Yeah, but the conversion happens very quickly. Deposit, trade, withdraw.
Unfortunately, people leave tons of money on exchanges, for long periods of time. That's the problem. That's what the majority of exchange users are doing.
People leave money on exchanges because the alternatives are worse. They're almost as dangerous (if not more so): how many people have lost millions or billions due to malware, forgotten passwords, failed hard drives, death of the owner and inability to transfer that wealth to their heirs, etc.?
All of these problems are solvable with ludicrous levels of complication and confusion, and the average person doesn't even realize they need to take these sorts of measures until they've irrecoverably lost everything.
You could replace "money" with any specific area of human expertise. I don't need to fully understand how my body works because my doctor does. I don't need to fully understand how my car works because my mechanic does. I don't need to know how to build my home because my contractors know.
The information is available to those who are interested or want to further that area of human expertise, but the collective knowledge of humanity is too great for all of us to know everything. That's why we pay (mostly) regulated experts to handle these things for us.
(1) Knowing how to use crypto safely is hardly "expertise". It's something that can be learned quite quickly from experts.
(2) Having a general idea of many areas in life is important for a functioning society and becoming a healthy human being.
I really dislike this narrative that we must not think for ourselves. Always delegate. Always leave it to the experts. I see the same anti-intellectual sentiment in programming communities.
- Don't write assembly, compilers are smarter than you.
- Don't think about building your own networking stack. It's too complicated.
- Don't write your own OS. Do you think you can outperform Linux? Lol
> Don't you think someone with millions of dollars to lose should take some responsibility and become informed about how to protect them?
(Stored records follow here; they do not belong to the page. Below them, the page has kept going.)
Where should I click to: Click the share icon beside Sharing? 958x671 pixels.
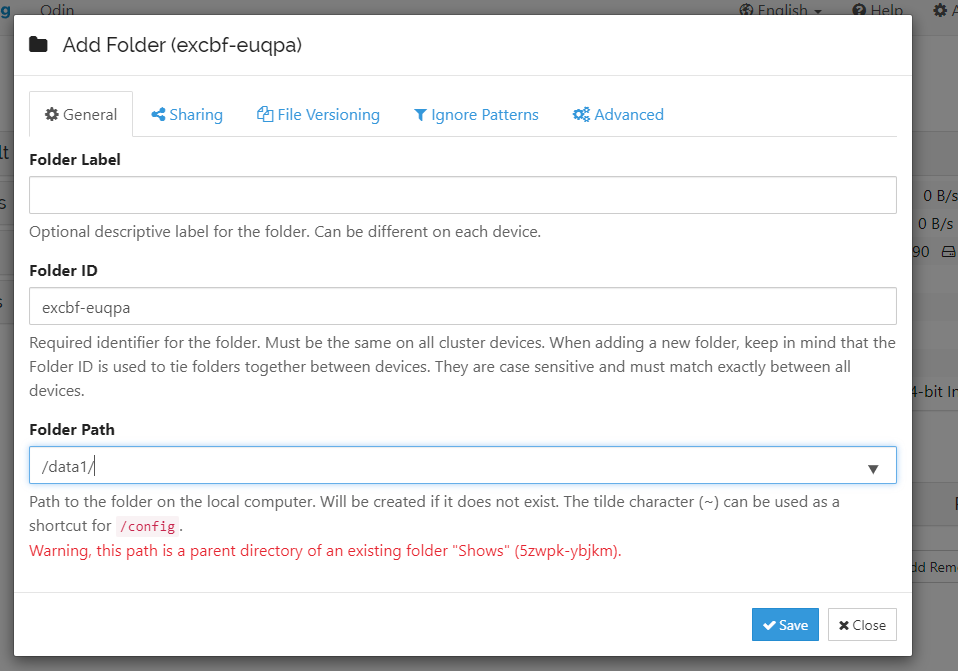click(x=158, y=114)
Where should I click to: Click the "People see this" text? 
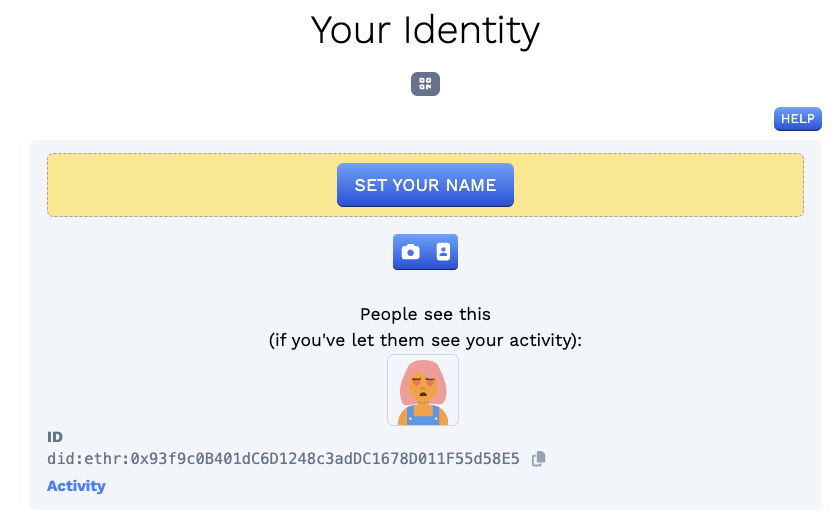pos(425,314)
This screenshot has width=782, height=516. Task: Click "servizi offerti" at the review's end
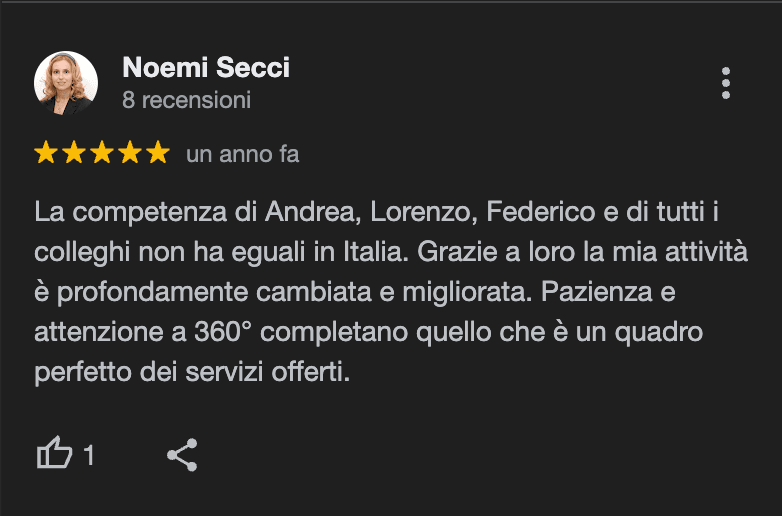click(276, 372)
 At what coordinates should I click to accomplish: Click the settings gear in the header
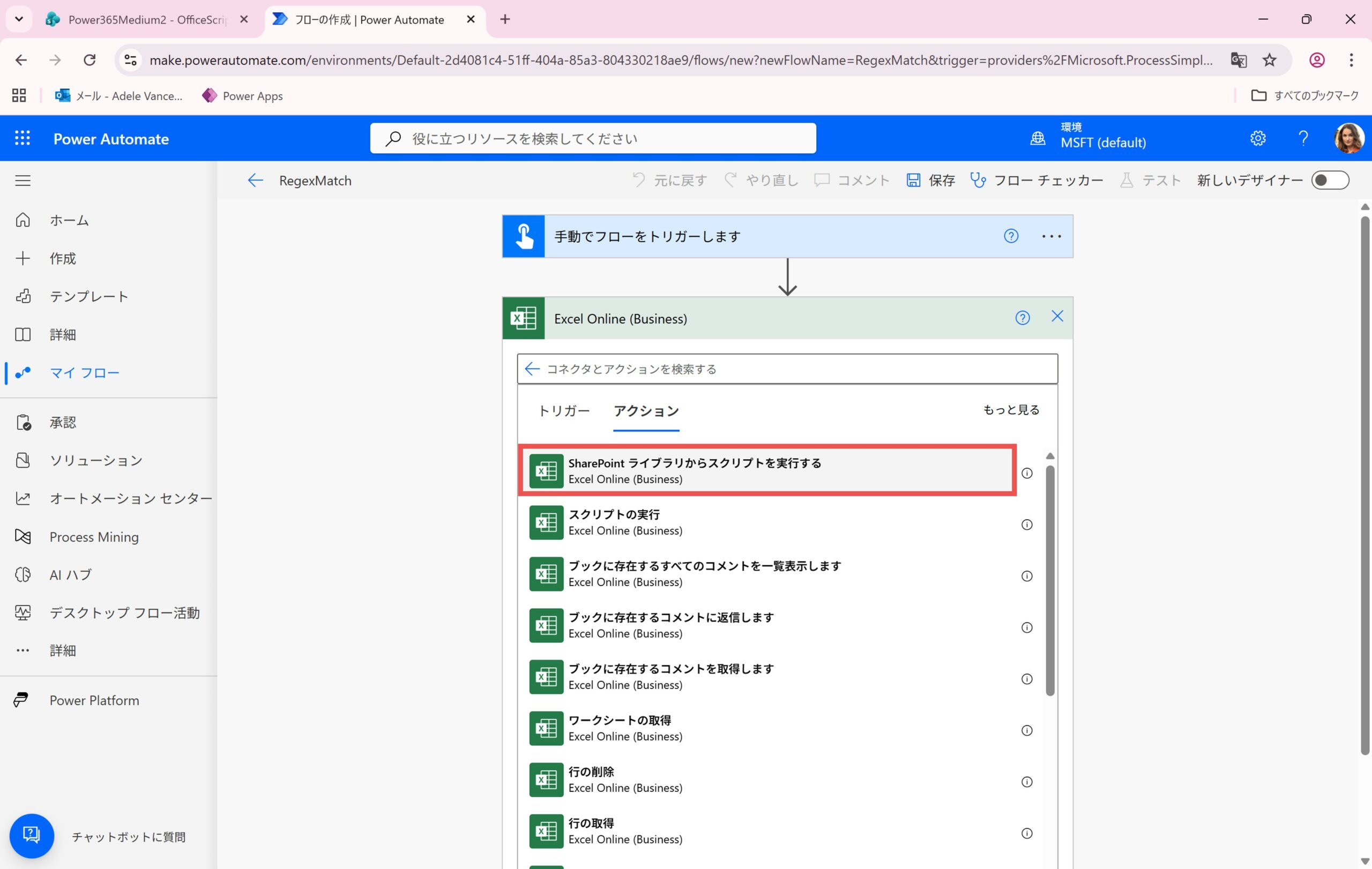point(1257,138)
I really just think that if someone thinks an institution might disappear with their money they won't use the institution. If the alternative is too much of a hassle, or also seems like it could lead to loses then people will just not use crypto.
Without greater fools in sufficient quantity, cryptocurrency loses its speculative use-case. You won't get greater fools in sufficient quantity without centralized exchanges where people hold their funds.
You can "buy cash" right now in amount from $100 to $1M on most d-web exchanges. Decentralized versions like Open Bazaar have worked for years just no one uses them so its more expensive and less choice.
Decentralized on/off ramps have existed for a LONG time and the fist was a key reason Bitcoin Core (BTC) broke away from the Bitcoin roadmap and became more of an "alt-coin" than the Bitcon we started with. Many think "SegWit" was a hack desigend to inject malicious code into Bitcoin Core to make these types of decentralized exchanges more difficult but then Vitalik just said fuck the US Government and came out with Ethereum.